§ **WORK TO COMPLETE**:
a: From the passage about Slim, list every person mentioned by name.
b: Reproduce the stretch of the passage about Slim from "Predictably, United lose." through "Syria by the US.", changing "United" to "City".
c: Answer these questions from the passage about Slim:
(i) What words are printed on Slim's T shirt?
(ii) On which show did the narrator see Hasan Minhaj?
(iii) What does Slim leave behind when he storms out of the pub?

[PROVIDED PASSAGE — start]

Predictably, United lose. I turn to Slim for a comment, my nose streaming and my eyes watering because I put too much hot sauce on the hash browns, and he goes all tri-syllabic on me. “Doldrums”, he intones:
end of the
season and
United
look like a
team about
to put on
a fucking
garage sale.
And he’s not finished, “I have a bone to pick with you”, he growls. He is wearing a white T shirt stretched over the helmet of his pot belly. The T shirt says: “The end is nigh, and not a moment too soon”. Apparently he’s pissed off because I removed one of his poems from this blog. The poem was called “Moab- an Obituary” and it was his response to the dropping of very large bomb (The Mother Of All Bombs) on Syria by the US.
MOAB – An Obituary
A sad day,
the Mother
Of All Bombs
is gone, she
is sorely
missed by the
bombs she has
left behind.
I explained to him that I had seen Hasan Minhaj on The Daily Show doing a piece on how serious journalists like Jake Tapper of CNN had started making snarky comments about Donald Trump. His point was that this is a bad thing because we need serious journalists to be serious and snark undermines that seriousness. I thought the last verse of the poem was too snarky.
“Well’, Slim says, “here’s some snark for you, go fuck yourself!”
I point out that this is technically not snark, but he has already stormed out of the pub, leaving behind a sausage which I finish. High point of the morning, really.

[PROVIDED PASSAGE — finish]
[DATASET EXTRACT — start]

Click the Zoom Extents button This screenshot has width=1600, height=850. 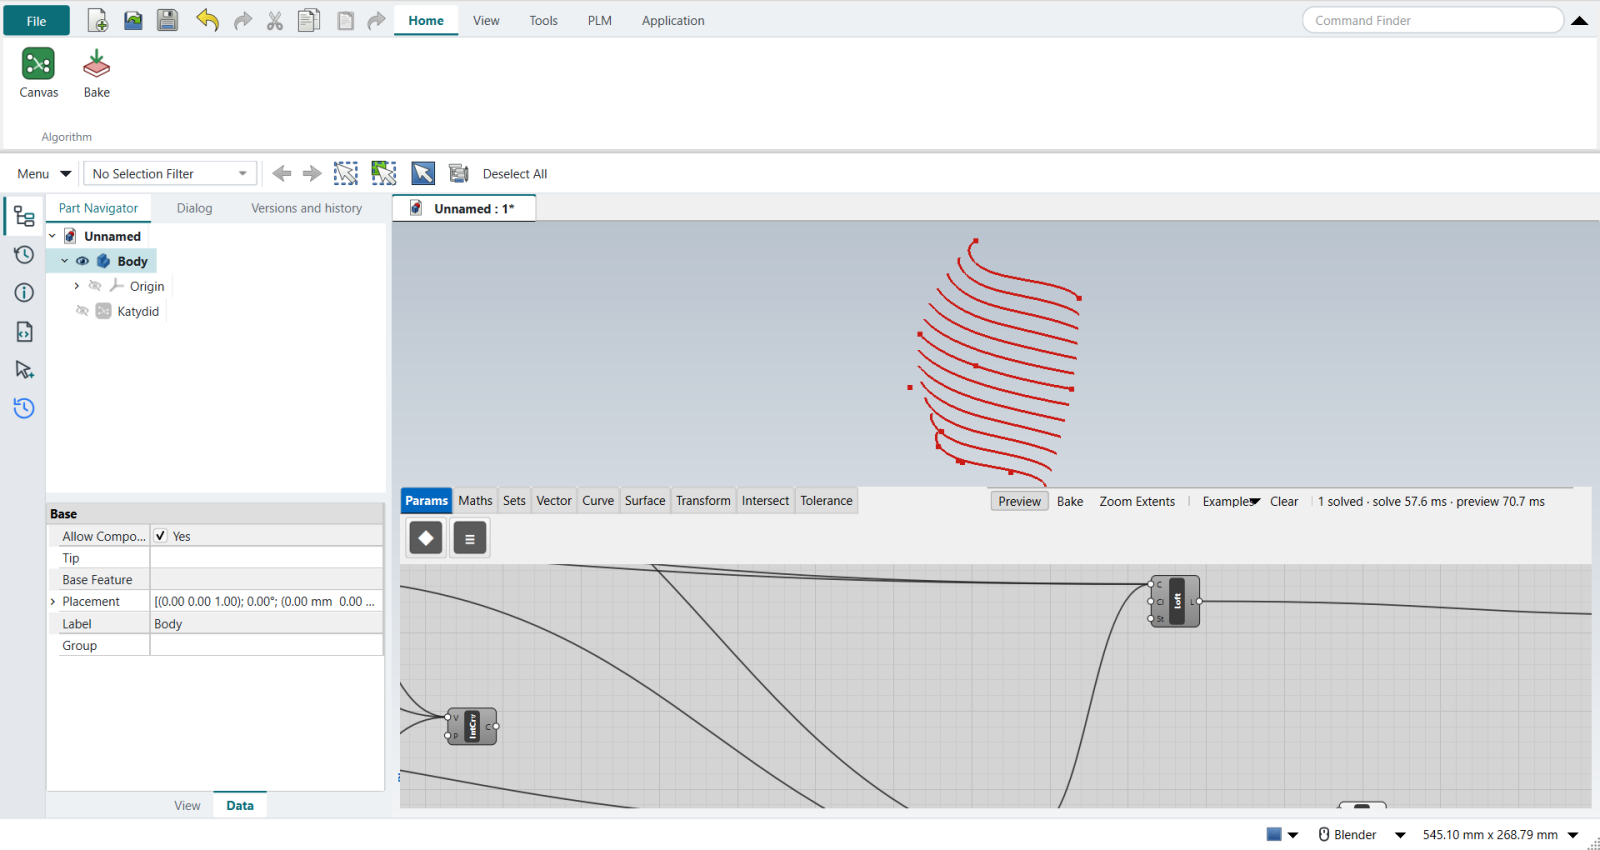click(1137, 502)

[DATASET EXTRACT — finish]

§ **ACTIVITY ANSWERS**:
a:
Slim
Hasan Minhaj
Jake Tapper
Donald Trump

b:
Predictably, City lose. I turn to Slim for a comment, my nose streaming and my eyes watering because I put too much hot sauce on the hash browns, and he goes all tri-syllabic on me. “Doldrums”, he intones:
end of the
season and
City
look like a
team about
to put on
a fucking
garage sale.
And he’s not finished, “I have a bone to pick with you”, he growls. He is wearing a white T shirt stretched over the helmet of his pot belly. The T shirt says: “The end is nigh, and not a moment too soon”. Apparently he’s pissed off because I removed one of his poems from this blog. The poem was called “Moab- an Obituary” and it was his response to the dropping of very large bomb (The Mother Of All Bombs) on Syria by the US.

c:
(i) "The end is nigh, and not a moment too soon"
(ii) The Daily Show
(iii) A sausage